La Ligresse plissa les yeux, puis émit un grognement sourd.

  • Je vous ferai tenir votre parole, susurra-t-elle. Imae m'en soit témoin.
  • Seigneur, quelle est la raison de notre venue ici ? coupa le conseiller Remzi. Avec mon infini respect, Votre Altesse, vous semblez déjà avoir tout planifié et prit votre décision. De quelle utilité sommes-nous ?
  • Les Six doivent décider qui est le plus apte d'entre eux à superviser l'opération. Je suis trop occupé moi-même pour faire office de guide.

Et voilà. Gros comme le nez au milieu de la figure. Ashka avait vu juste. Il fallait un représentant de l'autorité royale dans l'expédition. Et si possible quelqu'un qui avait vécu à l'extérieur du palais et qui avait de l'expérience dans le maniement des armes. Quelqu'un de débrouillard et d'adaptable. Au vu des cinq autres conseillers, elle n'eut guère de doutes : Remzi souffrait de la chaleur et des longs déplacements, Malduka était malade et âgée, Talifa et Murdus étaient à la tête de compagnies marchandes dont les affaires péricliteraient sans leur dirigeant. Quant à Hanif, il était bien trop utile pour lustrer les babouches du Padishah et s'occuper de l'administration du palais. Le regard des conseillers convergèrent naturellement vers elle : Ashka Bin Salaad, l'Evaylienne adoptée, l'ancienne pirate repentie, l'aventurière à la retraite.

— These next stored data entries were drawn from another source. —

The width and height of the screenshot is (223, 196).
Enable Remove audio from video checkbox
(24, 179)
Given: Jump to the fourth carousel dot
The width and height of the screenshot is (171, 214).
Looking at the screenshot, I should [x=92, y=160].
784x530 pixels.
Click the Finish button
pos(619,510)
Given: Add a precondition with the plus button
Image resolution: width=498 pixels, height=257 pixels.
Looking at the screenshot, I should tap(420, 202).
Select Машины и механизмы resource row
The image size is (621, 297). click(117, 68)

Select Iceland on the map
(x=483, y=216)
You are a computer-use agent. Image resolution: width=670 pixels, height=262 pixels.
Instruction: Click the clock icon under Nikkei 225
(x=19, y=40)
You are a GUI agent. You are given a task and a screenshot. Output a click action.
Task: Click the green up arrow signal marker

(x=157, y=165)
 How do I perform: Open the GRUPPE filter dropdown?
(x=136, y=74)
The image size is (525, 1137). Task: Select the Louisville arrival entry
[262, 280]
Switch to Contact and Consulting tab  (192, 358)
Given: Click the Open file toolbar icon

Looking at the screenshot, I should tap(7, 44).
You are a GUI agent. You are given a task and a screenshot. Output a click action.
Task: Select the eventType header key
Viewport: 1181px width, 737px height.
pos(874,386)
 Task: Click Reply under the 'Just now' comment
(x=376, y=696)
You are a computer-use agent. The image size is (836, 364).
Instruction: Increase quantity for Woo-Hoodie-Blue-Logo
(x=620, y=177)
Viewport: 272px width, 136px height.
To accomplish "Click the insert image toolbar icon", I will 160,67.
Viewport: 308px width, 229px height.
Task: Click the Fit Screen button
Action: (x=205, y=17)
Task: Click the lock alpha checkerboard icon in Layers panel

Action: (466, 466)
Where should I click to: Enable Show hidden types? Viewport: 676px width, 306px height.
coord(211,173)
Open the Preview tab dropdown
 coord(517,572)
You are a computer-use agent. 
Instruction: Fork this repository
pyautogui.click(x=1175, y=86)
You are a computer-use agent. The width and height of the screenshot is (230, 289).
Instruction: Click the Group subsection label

  • J'irai, grand Vizir, soupira-t-elle. Laissez-moi juste le temps d'organiser les préparatifs et nous aurons trouvé votre cité dans le désert avant la fin du mois.
  • Je n'en attendais pas moins de vous, conseillère Ashka, sourit faiblement Hefsa. Votre dévouement est un exemple pour nous tous ici. Vous aurez tous les moyens dont vous aurez besoin, dans la mesure du possible et du raisonnable, bien sûr.
  • Suis-je seulement en mesure de refuser ?
  • Pas si vous tenez à la vie, conseillère. Si vous décidez de vous soustraire à votre devoir, je considèrerais cela comme un acte de haute trahison envers le Padishah, avec les conséquences douloureuses que vous connaissez.